** DATA FOR PROCESSING follows **

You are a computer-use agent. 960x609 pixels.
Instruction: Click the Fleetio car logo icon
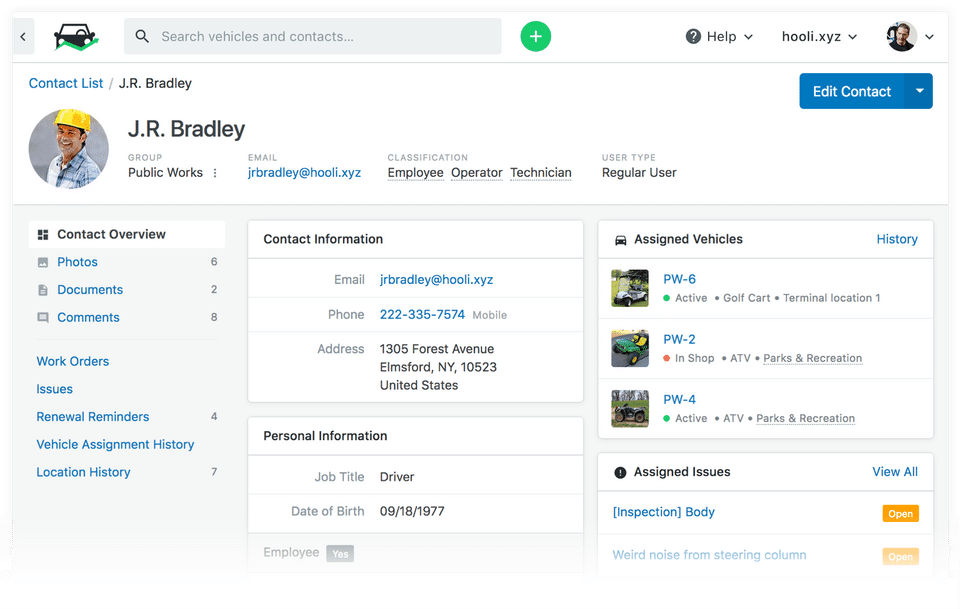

** End of DATA FOR PROCESSING **
** DATA FOR PROCESSING follows **

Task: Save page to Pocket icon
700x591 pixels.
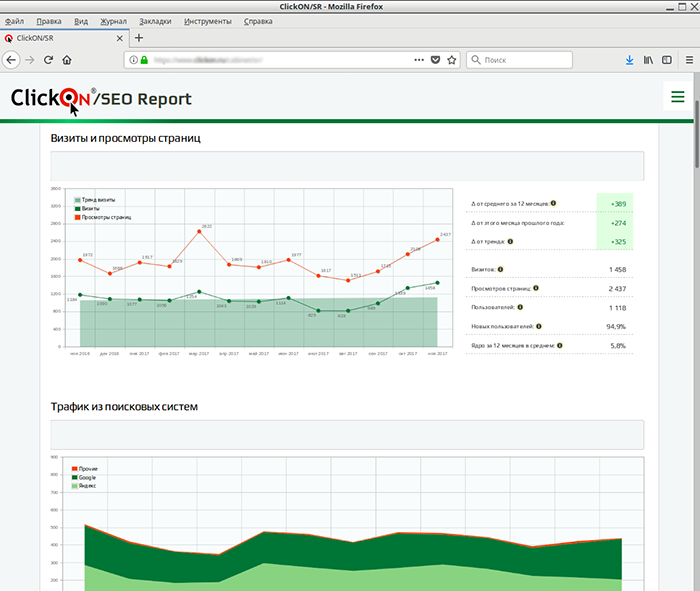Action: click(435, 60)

** End of DATA FOR PROCESSING **

● TO DO
Every line above from the line with "You are a computer-use agent. 960x609 pixels." to the line with "Instruction: Click the Fleetio car logo icon", both included, must be reproduced exactly, and no other line may appear.

● WRITTEN REPLY
You are a computer-use agent. 960x609 pixels.
Instruction: Click the Fleetio car logo icon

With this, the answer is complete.